Kat - And finally, as a writer, I'm fascinated with the idea that we can use science fiction whether that’s books or films or radio plays or even podcasts like this to explore these issues in a fictional way and get people thinking about it. Do you think that we should have more of that to engage people with these ideas for how do we want society to be?
Jackie - I’d hope so because for those who aren’t scientists and aren’t utterly obsessed with science and the detail of the science, it can be very dry. It can be not very engaging. You can miss the broad sweep within all the little details. I'm an avid science fiction reader myself and I would’ve been and I like to say that a good deal of my moral framework research by reading a sort of young adult science fiction many, many years ago. Particularly the work of Andre Norton if anybody knows her.

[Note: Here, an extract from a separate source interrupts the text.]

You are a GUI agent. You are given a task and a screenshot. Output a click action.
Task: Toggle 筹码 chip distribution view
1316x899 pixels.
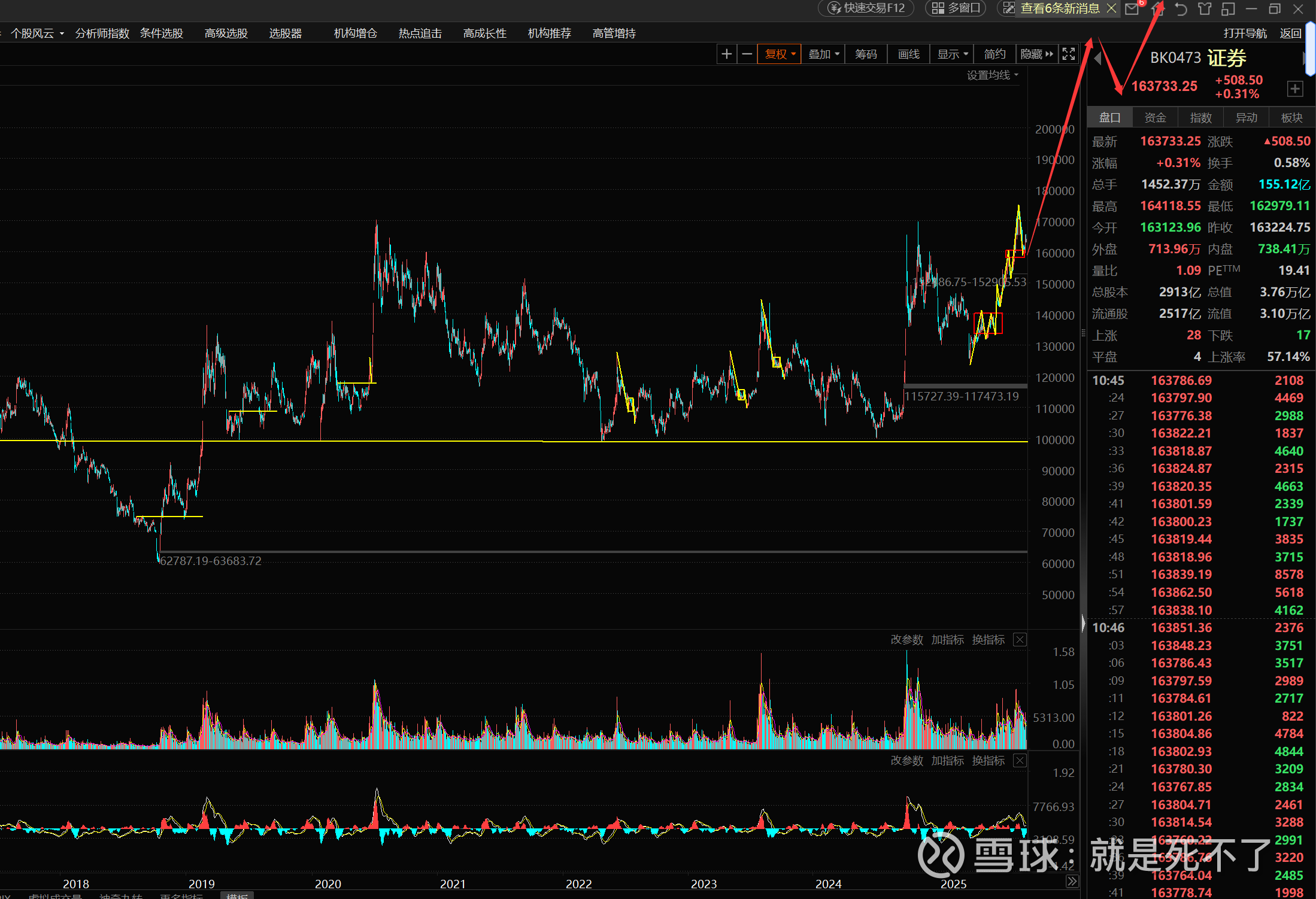[866, 54]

I think these sorts of things can be enormously influential and I’d like to see a wider range, not necessarily the more doom laden aspect of catastrophes and disaster scenarios of using something like gene editing. But also, exploring the sort of fairly sophisticated and at a nuanced what might it be like within a society that routinely used something like gene editing and go beyond the standard things of oh, people would transform themselves but explore perhaps what might happen within a family, what might happen within schools and so on - everyday mundane things.
Kat - I love the idea of, if you have it in your Tinder profile, would you swipe left or right depending on how modified you were?
Jackie - Something like that, yeah!
Kat - Jackie Leach Scully from the University of Newcastle.